Re: [PATCH v9] pidfd: add ioctl to retrieve pid info
From: Christian Brauner
Date: Thu Oct 10 2024 - 05:38:04 EST
On Thu, Oct 10, 2024 at 07:56:53AM +1100, Aleksa Sarai wrote:
> On 2024-10-09, Jonathan Corbet <corbet@xxxxxxx> wrote:
> > luca.boccassi@xxxxxxxxx writes:
> >
> > > As discussed at LPC24, add an ioctl with an extensible struct
> > > so that more parameters can be added later if needed. Start with
> > > returning pid/tgid/ppid and creds unconditionally, and cgroupid
> > > optionally.
> >
> > I was looking this over, and a couple of questions came to mind...
> >
> > > Signed-off-by: Luca Boccassi <luca.boccassi@xxxxxxxxx>
> > > ---
> >
> > [...]
> >
> > > diff --git a/fs/pidfs.c b/fs/pidfs.c
> > > index 80675b6bf884..15cdc7fe4968 100644
> > > --- a/fs/pidfs.c
> > > +++ b/fs/pidfs.c
> > > @@ -2,6 +2,7 @@
> > > #include <linux/anon_inodes.h>
> > > #include <linux/file.h>
> > > #include <linux/fs.h>
> > > +#include <linux/cgroup.h>
> > > #include <linux/magic.h>
> > > #include <linux/mount.h>
> > > #include <linux/pid.h>
> > > @@ -114,6 +115,83 @@ static __poll_t pidfd_poll(struct file *file, struct poll_table_struct *pts)
> > > return poll_flags;
> > > }
> > >
> > > +static long pidfd_info(struct task_struct *task, unsigned int cmd, unsigned long arg)
> > > +{
> > > + struct pidfd_info __user *uinfo = (struct pidfd_info __user *)arg;
> > > + size_t usize = _IOC_SIZE(cmd);
> > > + struct pidfd_info kinfo = {};
> > > + struct user_namespace *user_ns;
> > > + const struct cred *c;
> > > + __u64 request_mask;
> > > +
> > > + if (!uinfo)
> > > + return -EINVAL;
> > > + if (usize < sizeof(struct pidfd_info))
> > > + return -EINVAL; /* First version, no smaller struct possible */
> > > +
> > > + if (copy_from_user(&request_mask, &uinfo->request_mask, sizeof(request_mask)))
> > > + return -EFAULT;
> >
> > You don't check request_mask for unrecognized flags, so user space will
> > not get an error if it puts random gunk there. That, in turn, can make
> > it harder to add new options in the future.
>
> In fairness, this is how statx works and statx does this to not require
> syscall retries to figure out what flags the current kernel supports and
> instead defers that to stx_mask.
pidfd_info overwrites the request_mask with what is supported by the
kernel. I don't think userspace setting random stuff in the request_mask
is a problem. It would already be a problem with statx() and we haven't
seen that so far.
If userspace happens to set a some random bit in the request_mask and
that bit ends up being used a few kernel releases later to e.g.,
retrieve additional information then all that happens is that userspace
would now receive information they didn't need. That's not a problem.
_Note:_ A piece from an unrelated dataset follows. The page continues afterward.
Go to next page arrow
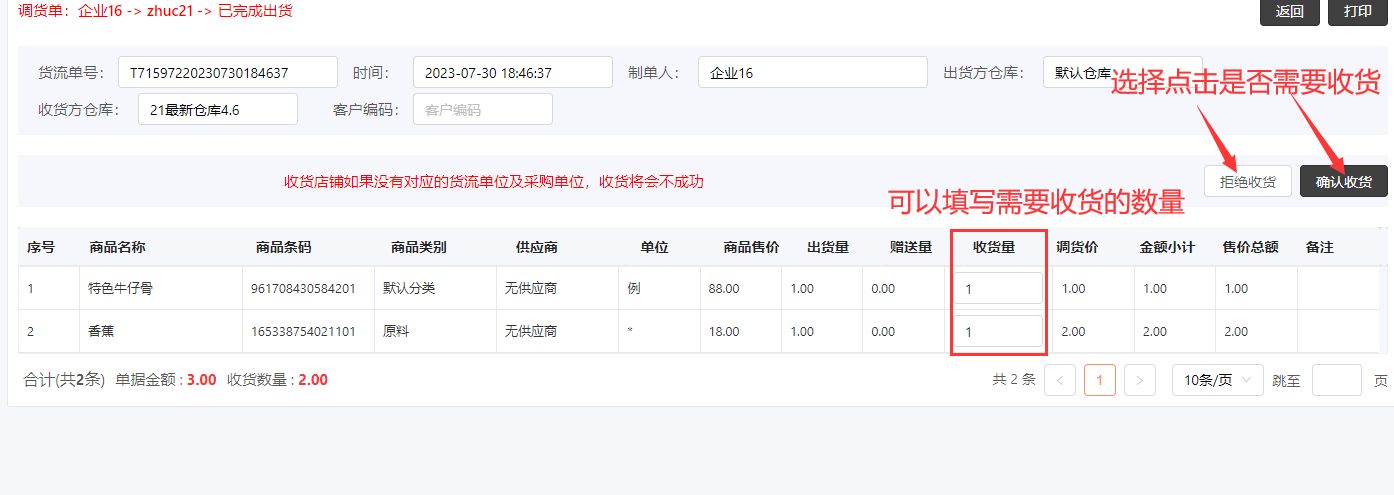 click(1139, 380)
It is of course very different to e.g. adding a random bit in the flag
mask of clone3() or mount_setattr() or any system call that changes
kernel state based on the passed bits. In that case ignoring unknown
bits and then starting to use them is obviously a big problem.
The other related problem would be flag deprecation and reuse of a flag
which (CLONE_DETACHED -> CLONE_PIDFD) also is only a real problem for
system calls that alter kernel state.
So overally, I think ignoring uknown bits in the request mask is safe.
It needs to be documented of course.